Combine all dressing ingredients in blender; set aside. 

Toast almonds; cool. 

Grill chicken breasts; cool. 

Toss spinach, strawberries and onions in bowl. 

Slice chicken and place on top of salad. Sprinkle with almonds. Serve with dressing. 

Add bread to make it a complete meal. Delicious as an entrée salad or a side. 

Learn More About Strawberries

The first fruit to ripen in spring, the most popular fruit, the only fruit with its seeds on the outside, the fruit highest in Vitamin C – these are all descriptions of the jewels of June – strawberries. The best strawberries are the ones you pick yourself, or buy from your local strawberry fields or farmer’s markets. Michigan-grown strawberries are available in June and July. 

How to pick: It is best to pick strawberries in the early morning; the heat of the day causes berries to become soft. Look for berries that are fully red. If the tip is white, the berry is not as sweet and ripe as it could be. Unripe berries will not ripen once picked. Locate plump, firm, fully-red berries; grasp the stem just above the berry and pull with a slight twisting motion. 

Allow the berry to roll into the palm of your hand. Repeat until you have three or four berries in your hand then gently place in your 

container. Do not pile the berries more than five inches deep or the berries on the bottom may be crushed. Move the picked berries out of the sunshine as quickly as possible. How to store: Do not wash the berries until you are ready to use them. Sort out soft or overripe berries to be used right away.

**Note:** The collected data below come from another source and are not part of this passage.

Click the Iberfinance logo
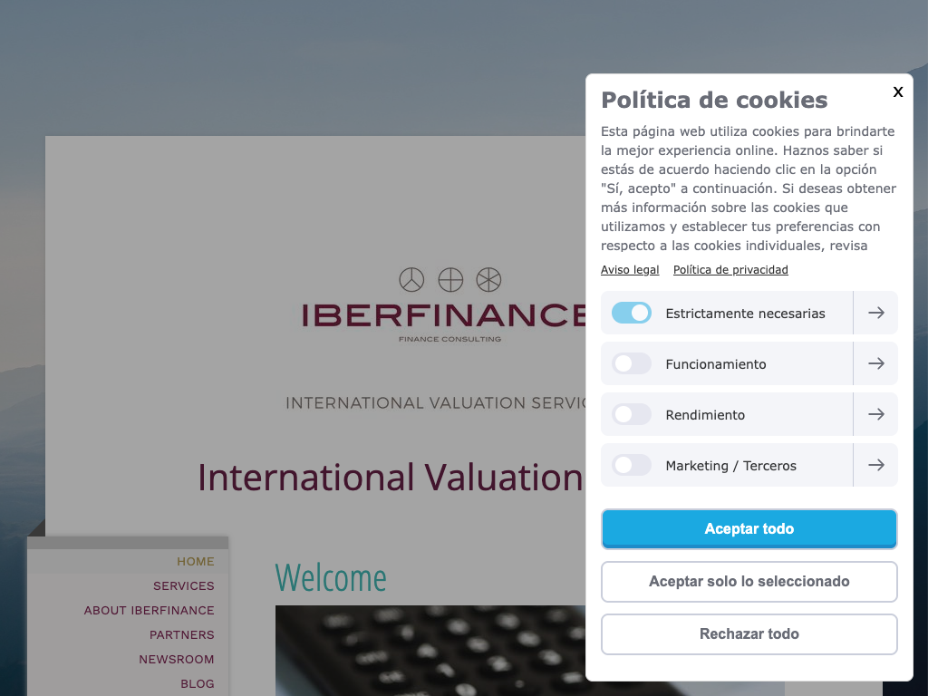The image size is (928, 696). pyautogui.click(x=445, y=305)
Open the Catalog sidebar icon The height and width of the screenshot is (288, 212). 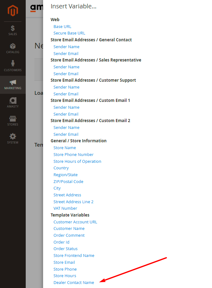click(13, 46)
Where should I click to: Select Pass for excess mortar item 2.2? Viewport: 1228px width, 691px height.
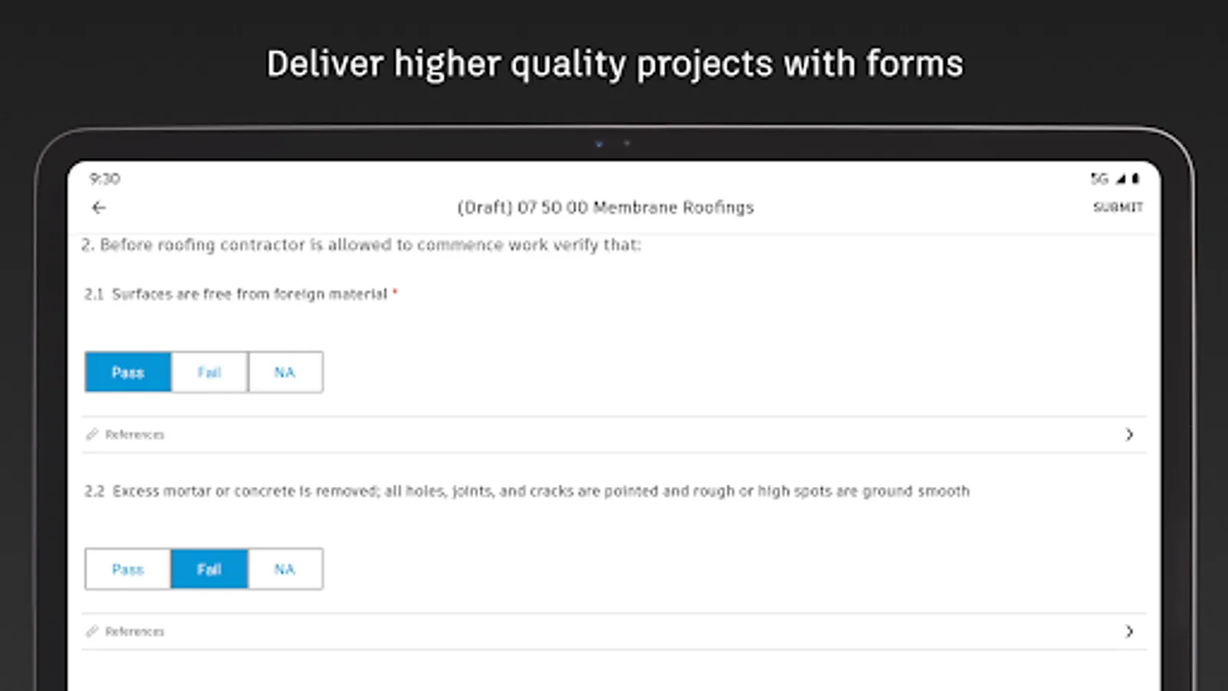pyautogui.click(x=128, y=569)
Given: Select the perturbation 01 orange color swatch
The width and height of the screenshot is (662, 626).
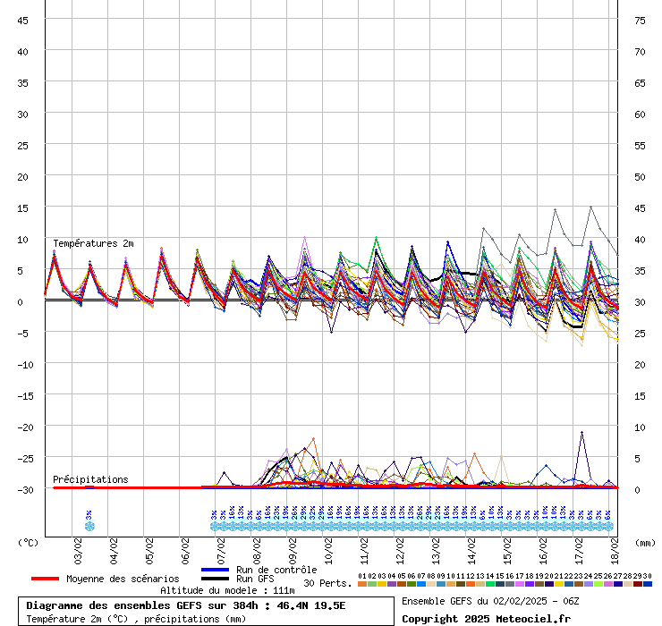Looking at the screenshot, I should (361, 584).
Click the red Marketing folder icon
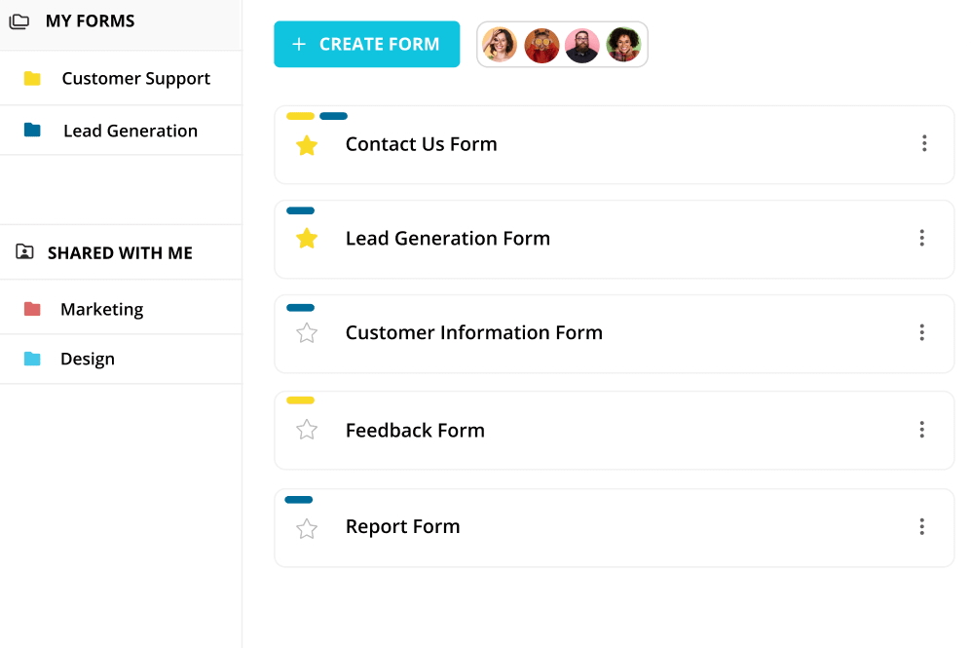 (x=32, y=309)
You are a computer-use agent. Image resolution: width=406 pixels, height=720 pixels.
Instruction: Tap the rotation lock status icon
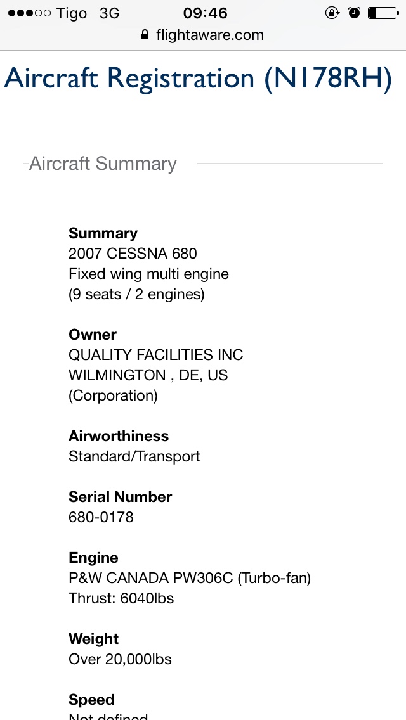[332, 13]
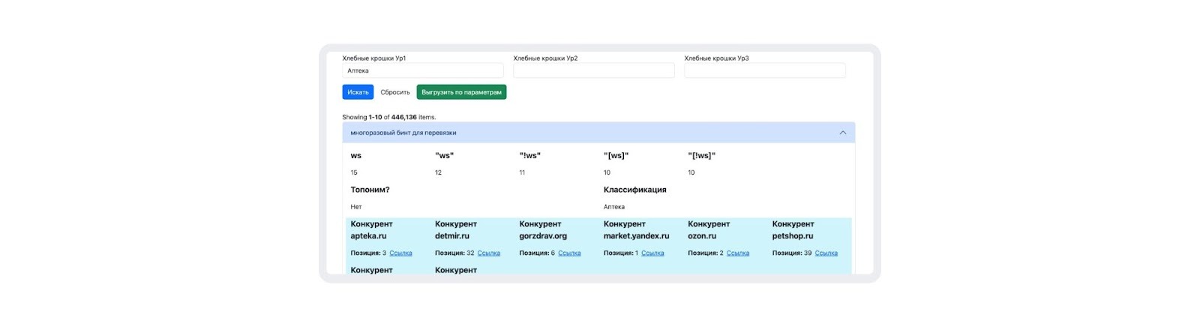
Task: Click the многоразовый бинт для перевязки header
Action: (x=404, y=133)
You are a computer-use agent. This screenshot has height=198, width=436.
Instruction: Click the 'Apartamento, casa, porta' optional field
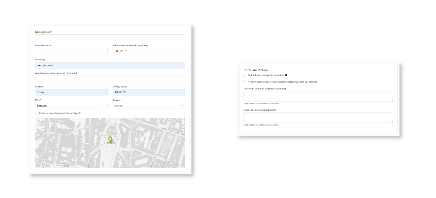click(110, 79)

For eating fresh, put a two-day supply of whole berries in ventilated containers, cover and refrigerate. How to preserve: Leaving the caps on, 

give the berries a quick, gentle wash in cold water. Place the washed berries on layers of paper towel until thoroughly dry. Remove the caps and stems, place whole berries in freezer storage bags, and remove as much air as possible, then store in the coldest section of the freezer. For more information, visit www.fooddomain.msu.edu/docs/bulletin/STRAWBERRIES_ed.pdf. 

Enjoy them fresh in early summer and preserve a year’s supply to let you enjoy Michigan strawberries year-round.